To do -> Beginning with the line that contains "The image size is (876, 367).", retype the entries below exactly, ending with the line that contains "the @OneRaichu handle". Leave out any pictures.

Information ->
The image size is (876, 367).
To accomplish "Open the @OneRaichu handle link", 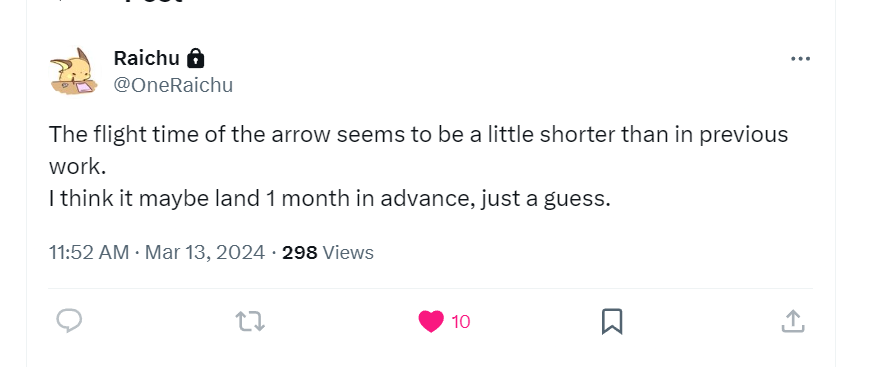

...

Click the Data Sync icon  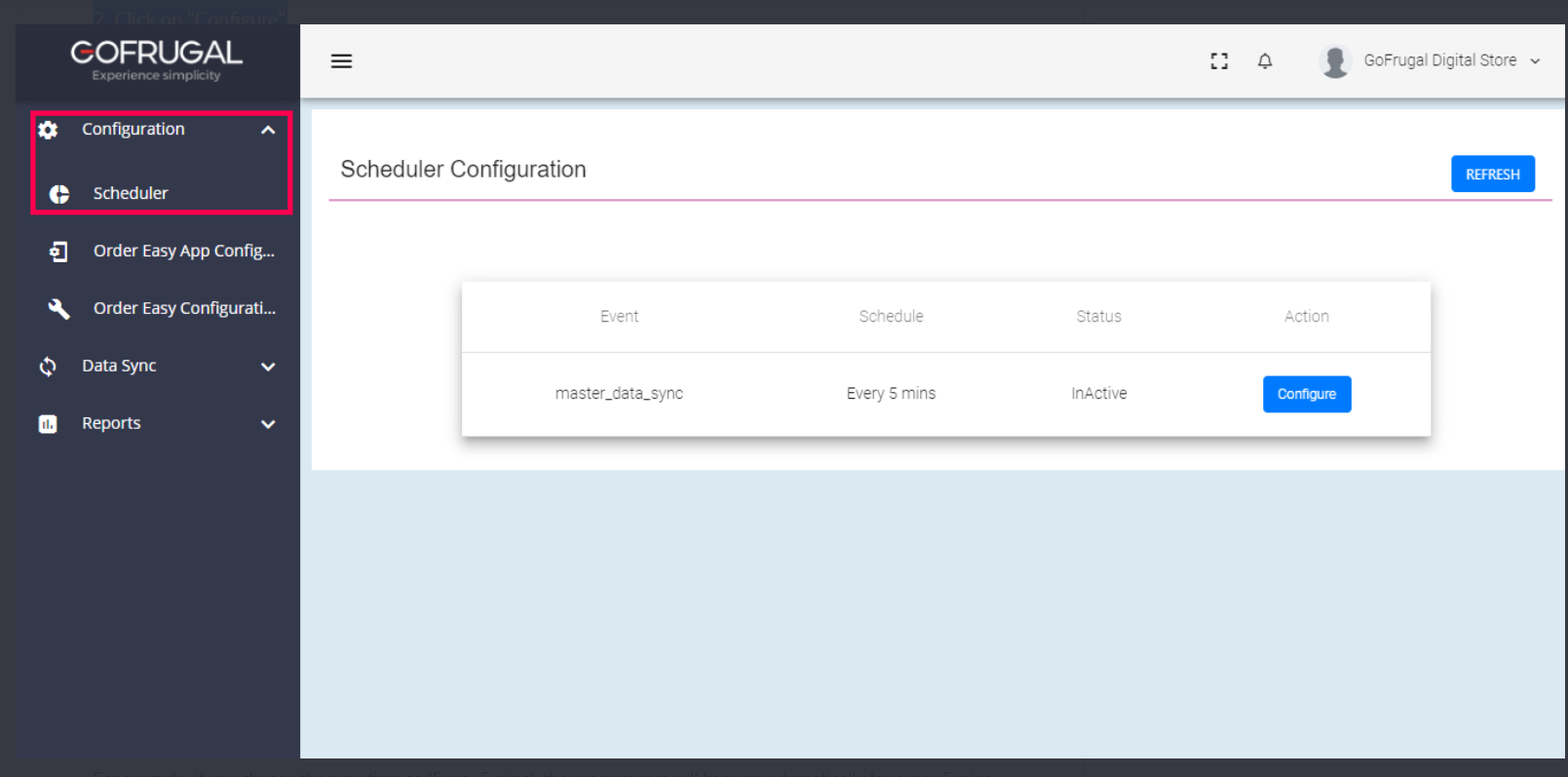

==

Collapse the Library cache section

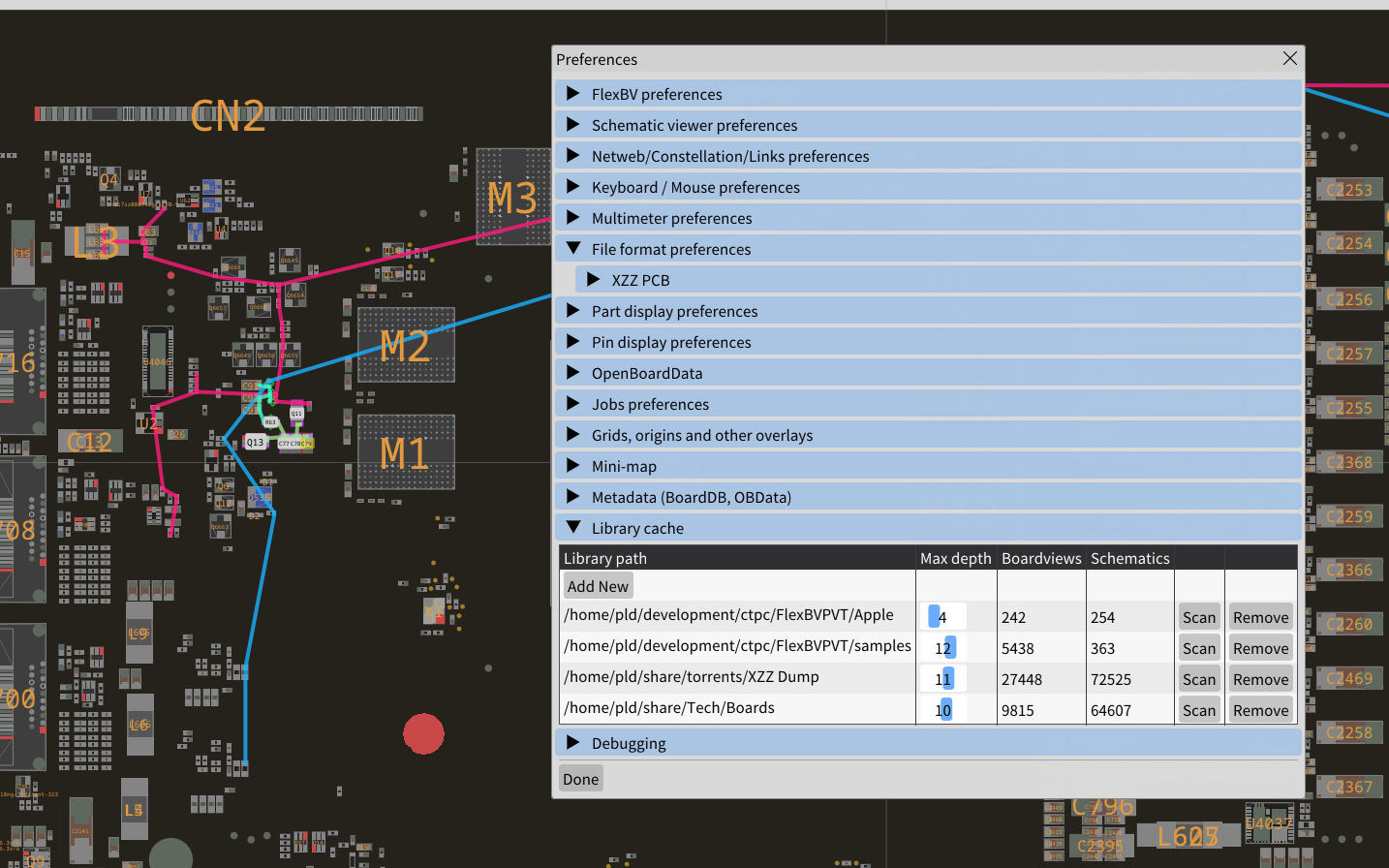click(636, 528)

Your response ->
The image size is (876, 367).
To accomplish "Open the @OneRaichu handle link", 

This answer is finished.